Lasciando da parte quanto oggi si conosce sugli effetti dei raggi X sugli organuli del citoplasma, per cui ci vorrebbe una trattazione particolare e piuttosto complessa, consideriamo ora l'effetto delle radiazioni sul patrimonio ereditario, sul quale si conoscono meglio gli effetti, in quanto essi si possono rilevare nelle generazioni successive degli organismi trattati.
Da questo punto di vista i raggi X sono altamente aspecifici, possono cioè provocare qualunque tipo di mutazione: mutazioni geniche quando le radiazioni agiscono sulla struttura del DNA, provocando un cambiamento o una perdita di basi, mutazioni cromosomiche quando determinano rotture e riarrangiamenti cromosomici.
La maggior delle mutazioni sono neutrali, ovvero non portano a modificazioni fenotipiche vistose, spesso anzi provocano alterazioni appena percettibili; invece, se le mutazioni hanno un effetto, raramente è adattativo cioè favorevole alla sopravvivenza (mutazioni adattative), ma più spesso è dannoso all'organismo (mutazioni letali), in quest'ultimo caso le mutazioni tendono ad essere eliminate dalla popolazione, in quanto hanno un valore adattativo inferiore rispetto al gene normale.
Le mutazioni letali dovute a geni recessivi lo sono solo allo stato omozigote, cioè quando sono trasmesse a un individuo "in doppia dose"; le dominanti lo sono anche in condizione eterozigote.
Vi è tutta una gamma di mutazioni che vanno da quelle che uccidono l'individuo in uno stadio più o meno precoce della vita embrionale, a quelle che si esprimono fra la nascita e la maturità sessuale. Vi sono infine mutazioni letali che si manifestano molto tardi, quando cioè l'individuo ha ormai avuto la possibilità di procreare e queste sono le più dannose per le specie poiché sarà loro possibile ricomparire nelle successive generazioni.

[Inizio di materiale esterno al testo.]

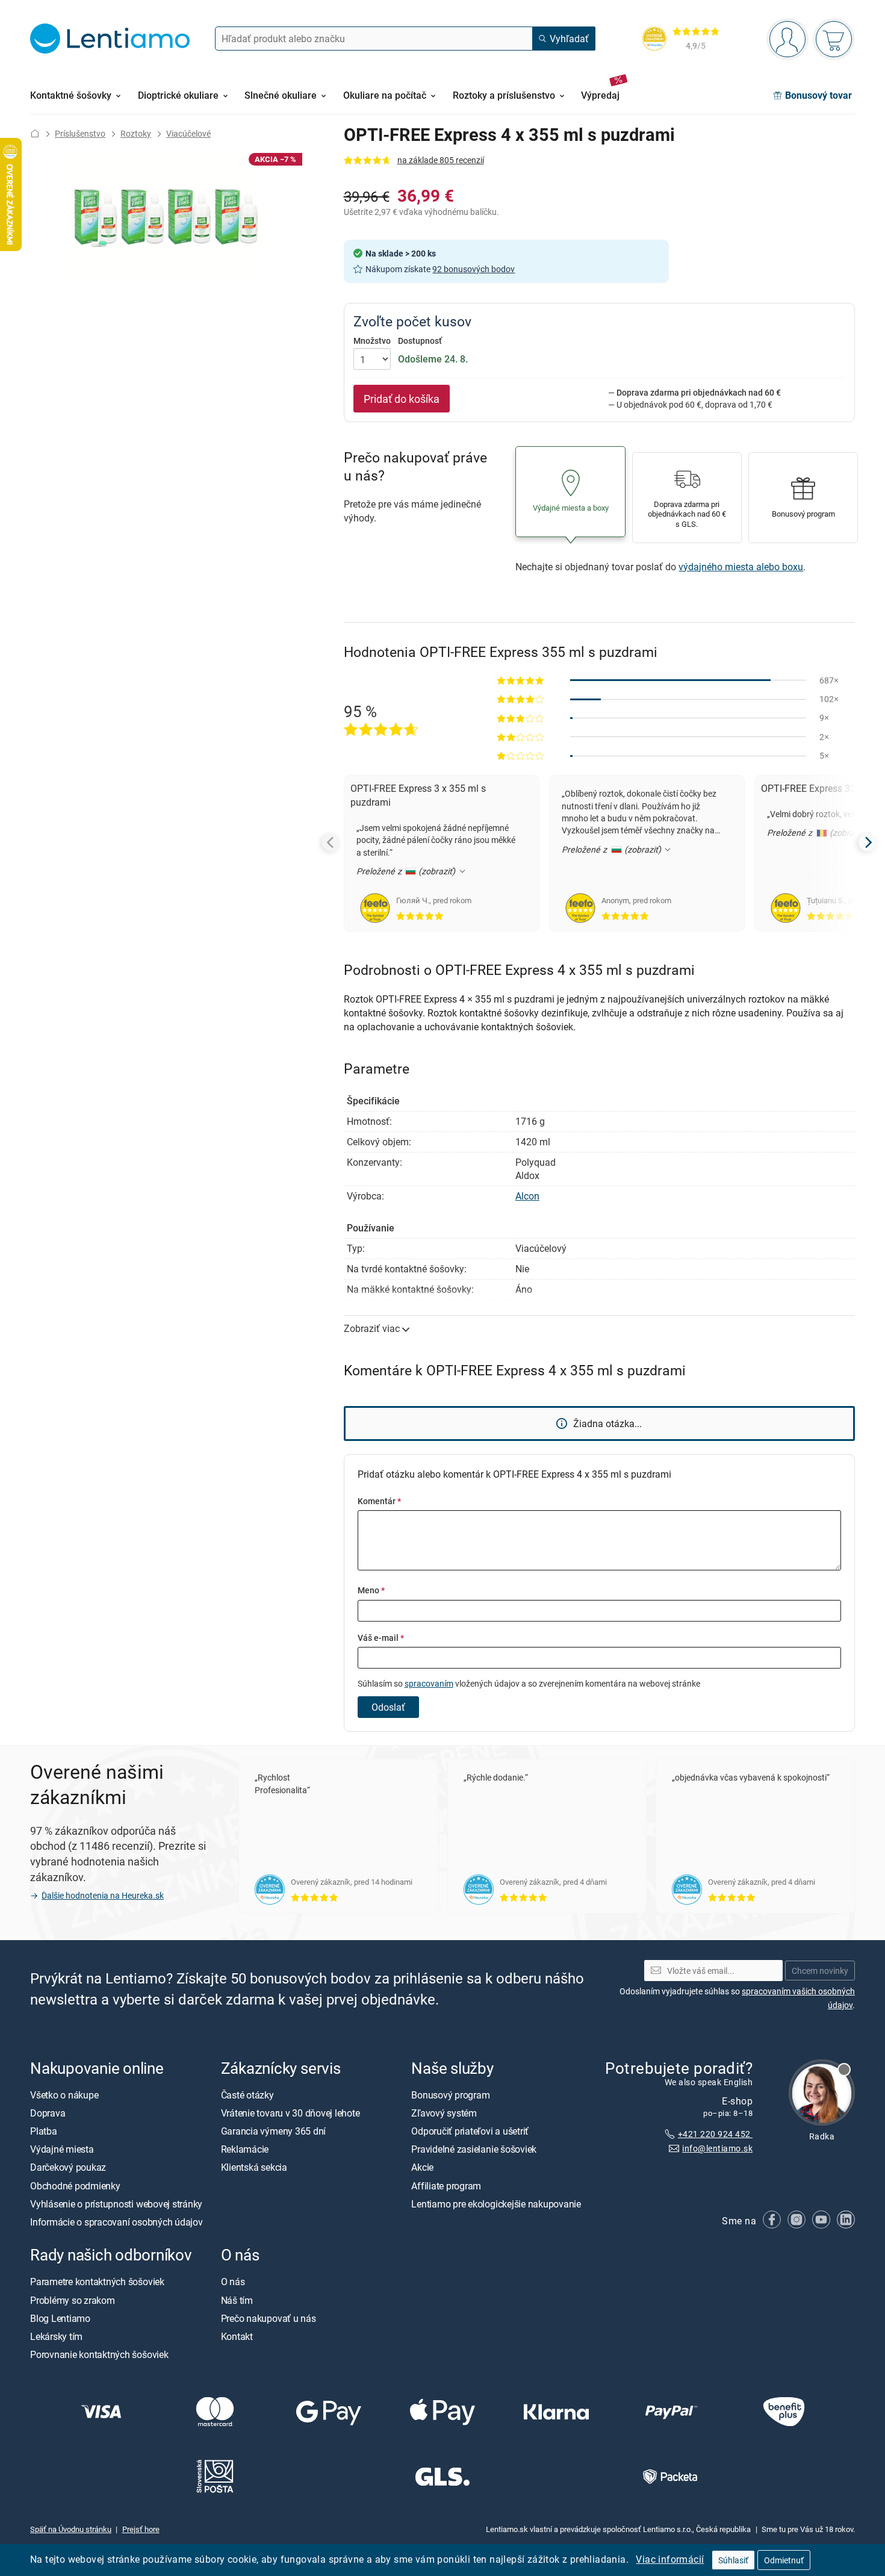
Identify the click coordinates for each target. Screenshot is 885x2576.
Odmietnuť (784, 2560)
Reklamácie (245, 2149)
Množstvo (372, 341)
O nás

Vi sono anche fattori letali legati ai cromosomi sessuali, che alterano il rapporto fra i sessi. Se infatti una femmina porta in un cromosoma X un fattore letale recessivo, questo verrà trasmesso a metà dei maschi, nei quali si potrà manifestare: il rapporto fra i sessi sarà pertanto di 2:1.
Vanno poi annoverati fra i "letali" tutti quei fattori genetici che producono la sterilità in uno dei due genitori o in ambedue, non tanto perché l'azione letale si esplichi sull'individuo direttamente, ma in quanto essi impediscono la riproduzione, e quindi la perpetuazione della specie. Fattori di sterilità si osservano tanto nelle piante quanto negli animali; essi possono produrre malformazioni degli organi copulatori, ma più spesso intervengono nel produrre anomalie nella formazione dei gameti, provocando soprattutto una disordinata distribuzione dei cromosomi durante la meiosi.